**What needs to be done**.
Each line from the one that contains "Click the YouTube" through the end of the entries should be repeated exactly, with nothing added.

**The input**.
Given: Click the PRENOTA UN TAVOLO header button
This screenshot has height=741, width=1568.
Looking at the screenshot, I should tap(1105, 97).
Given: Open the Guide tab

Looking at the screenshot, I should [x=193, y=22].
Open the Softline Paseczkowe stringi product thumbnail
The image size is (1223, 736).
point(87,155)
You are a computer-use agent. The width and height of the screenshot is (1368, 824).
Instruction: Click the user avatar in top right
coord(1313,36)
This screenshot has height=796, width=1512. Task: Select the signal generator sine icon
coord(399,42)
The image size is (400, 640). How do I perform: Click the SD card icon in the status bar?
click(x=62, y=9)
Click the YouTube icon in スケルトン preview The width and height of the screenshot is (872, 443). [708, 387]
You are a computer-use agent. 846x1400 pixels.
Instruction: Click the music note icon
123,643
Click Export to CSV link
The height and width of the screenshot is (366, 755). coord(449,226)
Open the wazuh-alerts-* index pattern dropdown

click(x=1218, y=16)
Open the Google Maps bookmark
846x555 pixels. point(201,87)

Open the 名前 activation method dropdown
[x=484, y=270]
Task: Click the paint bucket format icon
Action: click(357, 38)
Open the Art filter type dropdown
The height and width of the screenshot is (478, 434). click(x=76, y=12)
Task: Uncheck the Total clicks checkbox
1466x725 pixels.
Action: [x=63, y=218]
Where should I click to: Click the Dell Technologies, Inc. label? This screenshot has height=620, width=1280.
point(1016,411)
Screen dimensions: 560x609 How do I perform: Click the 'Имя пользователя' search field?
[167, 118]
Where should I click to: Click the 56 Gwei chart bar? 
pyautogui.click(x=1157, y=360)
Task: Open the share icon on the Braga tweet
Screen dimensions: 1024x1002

**Exercise solution**.
Click the YouTube icon in スケルトン preview The width and height of the screenshot is (872, 443). [708, 387]
You are a computer-use agent. 846x1400 pixels.
Instruction: Click the music note icon
123,643
Click Export to CSV link
The height and width of the screenshot is (366, 755). coord(449,226)
Open the wazuh-alerts-* index pattern dropdown

click(x=1218, y=16)
Open the Google Maps bookmark
846x555 pixels. point(201,87)

Open the 名前 activation method dropdown
[x=484, y=270]
Task: Click the paint bucket format icon
Action: click(357, 38)
Open the Art filter type dropdown
The height and width of the screenshot is (478, 434). click(x=76, y=12)
Task: Uncheck the Total clicks checkbox
1466x725 pixels.
Action: [x=63, y=218]
Where should I click to: Click the Dell Technologies, Inc. label? This screenshot has height=620, width=1280.
point(1016,411)
Screen dimensions: 560x609 How do I perform: Click the 'Имя пользователя' search field?
[167, 118]
Where should I click to: Click the 56 Gwei chart bar? 
pyautogui.click(x=1157, y=360)
Task: Open the share icon on the Braga tweet
Screen dimensions: 1024x1002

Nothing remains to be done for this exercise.